**INSTRUÇÃO DADA**
Escreva a continuação do artigo sobre Dias Toffoli e a delação de Sérgio Cabral, começando logo após a última frase mostrada.

**TEXTO DA PÁGINA**

================================

Pedro Ladeira/FolhapressDias Toffoli, do STF: perdão para empresas corruptas e investigação sobre a Transparência Internacional Brasil

A maldição de Toffoli

Os investigadores que tentaram apurar as suspeitas sobre o ministro do STF têm em comum uma triste sina que deve se repetir, agora, com o delegado responsável pela delação de Sérgio Cabral
21.05.21

De forma discreta, o Supremo Tribunal Federal julgará a partir desta sexta-feira, 21, um recurso que pode anular toda a delação premiada de Sérgio Cabral. A ofensiva contra o acordo celebrado pelo ex-governador do Rio de Janeiro com a Polícia Federal e homologado no próprio STF foi deflagrada pela Procuradoria-Geral da República há mais de um ano. Na semana passada, o ministro Edson Fachin, relator do caso, decidiu levar a discussão para o plenário virtual, sistema pelo qual os ministros votam por escrito, sem a realização de uma sessão, longe dos olhos da opinião pública. A decisão de submeter a validade do acordo ao crivo dos demais ministros foi tomada dias após a revelação de que, em um dos capítulos de sua delação, Cabral acusou um deles, José Antônio Dias Toffoli. O desfecho do julgamento ainda é uma incógnita, mas nos bastidores do Supremo não há dúvida de que ao menos a parte relativa a Toffoli será solenemente mandada para o arquivo. Algo, aliás, que é bastante comum sempre que surgem suspeitas envolvendo o ministro. A história é sempre a mesma. Com um detalhe inquietante. Além de não virarem apurações formais – nem que seja para, ao final, feitas as averiguações necessárias, concluir que ele é inocente –, os casos quase sempre se viram contra os investigadores que ousam tentar verificar as acusações contra o ministro.

================================

**INFORMAÇÕES EXTRAÍDAS**
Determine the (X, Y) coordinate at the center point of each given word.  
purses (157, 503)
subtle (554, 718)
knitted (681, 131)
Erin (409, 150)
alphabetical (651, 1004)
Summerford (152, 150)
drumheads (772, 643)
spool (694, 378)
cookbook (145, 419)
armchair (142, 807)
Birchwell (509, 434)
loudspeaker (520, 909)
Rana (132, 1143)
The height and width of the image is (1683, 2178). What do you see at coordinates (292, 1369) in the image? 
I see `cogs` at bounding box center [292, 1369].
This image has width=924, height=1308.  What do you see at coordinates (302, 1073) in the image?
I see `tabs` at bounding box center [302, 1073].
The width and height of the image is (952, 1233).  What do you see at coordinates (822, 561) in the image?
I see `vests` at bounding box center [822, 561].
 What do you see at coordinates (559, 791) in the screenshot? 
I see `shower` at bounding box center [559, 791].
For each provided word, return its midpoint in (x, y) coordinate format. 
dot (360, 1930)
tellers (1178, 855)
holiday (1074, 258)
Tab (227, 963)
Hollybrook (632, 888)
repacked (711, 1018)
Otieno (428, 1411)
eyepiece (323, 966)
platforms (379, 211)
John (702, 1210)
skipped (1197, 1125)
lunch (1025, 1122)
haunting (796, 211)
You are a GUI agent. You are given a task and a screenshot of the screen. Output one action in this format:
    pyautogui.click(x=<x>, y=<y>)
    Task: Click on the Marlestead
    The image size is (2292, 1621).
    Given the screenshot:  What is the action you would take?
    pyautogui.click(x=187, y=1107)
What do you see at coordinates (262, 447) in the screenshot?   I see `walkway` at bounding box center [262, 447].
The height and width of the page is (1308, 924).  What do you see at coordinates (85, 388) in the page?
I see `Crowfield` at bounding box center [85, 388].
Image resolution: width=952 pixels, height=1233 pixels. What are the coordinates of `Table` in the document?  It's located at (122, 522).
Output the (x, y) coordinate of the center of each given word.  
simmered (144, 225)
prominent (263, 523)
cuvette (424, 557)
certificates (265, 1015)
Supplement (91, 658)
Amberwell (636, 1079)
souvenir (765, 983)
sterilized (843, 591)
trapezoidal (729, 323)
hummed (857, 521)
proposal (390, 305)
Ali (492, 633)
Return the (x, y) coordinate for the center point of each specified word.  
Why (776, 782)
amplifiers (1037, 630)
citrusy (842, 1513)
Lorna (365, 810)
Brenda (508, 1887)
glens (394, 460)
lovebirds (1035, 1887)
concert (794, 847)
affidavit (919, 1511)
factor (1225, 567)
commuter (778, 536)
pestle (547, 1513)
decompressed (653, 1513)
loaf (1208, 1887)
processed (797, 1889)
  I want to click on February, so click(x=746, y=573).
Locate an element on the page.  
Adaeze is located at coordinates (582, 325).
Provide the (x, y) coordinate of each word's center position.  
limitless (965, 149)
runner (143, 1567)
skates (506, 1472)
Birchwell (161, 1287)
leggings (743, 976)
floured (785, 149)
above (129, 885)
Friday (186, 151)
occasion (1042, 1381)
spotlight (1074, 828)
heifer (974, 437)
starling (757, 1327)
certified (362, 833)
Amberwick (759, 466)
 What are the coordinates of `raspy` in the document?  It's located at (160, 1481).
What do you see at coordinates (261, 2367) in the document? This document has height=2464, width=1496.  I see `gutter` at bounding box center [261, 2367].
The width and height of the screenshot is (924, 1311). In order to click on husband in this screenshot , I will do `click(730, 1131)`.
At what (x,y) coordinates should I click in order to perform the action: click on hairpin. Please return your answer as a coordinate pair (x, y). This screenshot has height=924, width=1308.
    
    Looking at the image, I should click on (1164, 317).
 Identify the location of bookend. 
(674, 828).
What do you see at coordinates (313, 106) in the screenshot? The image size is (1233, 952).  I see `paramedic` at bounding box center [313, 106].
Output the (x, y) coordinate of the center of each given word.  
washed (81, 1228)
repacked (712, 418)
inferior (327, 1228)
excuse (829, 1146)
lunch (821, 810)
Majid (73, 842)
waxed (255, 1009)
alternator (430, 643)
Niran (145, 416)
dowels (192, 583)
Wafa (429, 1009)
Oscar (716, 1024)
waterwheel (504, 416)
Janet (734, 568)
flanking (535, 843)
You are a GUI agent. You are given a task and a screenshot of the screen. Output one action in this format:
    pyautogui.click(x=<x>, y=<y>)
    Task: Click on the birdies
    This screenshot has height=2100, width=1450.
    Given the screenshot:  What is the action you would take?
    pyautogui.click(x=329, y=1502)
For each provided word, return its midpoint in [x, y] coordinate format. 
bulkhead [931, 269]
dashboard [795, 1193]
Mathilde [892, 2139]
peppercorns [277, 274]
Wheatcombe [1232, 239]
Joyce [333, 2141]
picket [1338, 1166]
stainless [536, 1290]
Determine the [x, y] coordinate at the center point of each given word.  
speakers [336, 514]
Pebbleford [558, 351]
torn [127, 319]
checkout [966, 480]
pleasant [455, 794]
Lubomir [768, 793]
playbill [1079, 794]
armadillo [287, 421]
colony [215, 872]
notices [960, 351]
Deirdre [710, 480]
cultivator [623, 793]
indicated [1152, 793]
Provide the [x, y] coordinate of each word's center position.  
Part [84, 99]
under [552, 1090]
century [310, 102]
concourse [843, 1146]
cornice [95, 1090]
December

================================

**RESPOSTA DA TAREFA**
Dos pedidos feitos pela Lava Jato para investigar a relação de Toffoli com as empreiteiras Odebrecht e OAS à apuração da Receita Federal sobre os vultosos pagamentos recebidos pelo escritório de advocacia de Roberta Rangel, mulher do ministro, as suspeitas envolvendo o ex-presidente do Supremo costumam ser acompanhadas de duras reações, seja para sustar as investigações, seja para punir quem as conduziu. Como mostrou Crusoé na semana passada, Sérgio Cabral acusa Toffoli de ter recebido 4 milhões de reais para dar duas decisões favoráveis a prefeitos cassados, quando foi presidente do Tribunal Superior Eleitoral, entre 2014 e 2015. O ministro nega. Diz que nunca recebeu valores ilegalmente. Para além de o caso estar fadado ao arquivo, já se espera um contra-ataque aos policiais que trabalharam na delação. Na própria Polícia Federal, entre as equipes que acompanharam de perto as tratativas com Cabral, é dado como certo que haverá algum tipo de retaliação ao delegado Bernardo Guidali, que assinou o ofício enviado em 30 de abril ao STF, pedindo a abertura de um inquérito na corte para apurar as acusações do ex-governador do Rio de Janeiro.

Os prognósticos têm se confirmado. Na semana passada, sob forte pressão interna, Edson Fachin não apenas negou o pedido feito pelo delegado, como proibiu a PF de investigar os relatos feitos por Cabral até que o tribunal decida se a delação é válida. De perfil discreto e técnico, Guidali é daqueles investigadores que não costumam se intimidar diante de poderosos. Em 2019, ele chegou a pedir a prisão temporária da ex-presidente Dilma Rousseff e de outros nomes de peso da política, no curso de um inquérito sobre pagamentos ilícitos de 40 milhões de reais da JBS nas eleições de 2014. O delegado alegava que, soltos, Dilma e os demais envolvidos na trama poderiam interferir na coleta de provas. O pedido foi negado pelo mesmo Fachin, mas Guidali seguiu trabalhando no Serviço de Inquéritos Especiais da PF, o Sinq, grupo especial cuja missão é investigar autoridades com foro privilegiado nos tribunais superiores. Nem mesmo a permanência dele na equipe está assegurada.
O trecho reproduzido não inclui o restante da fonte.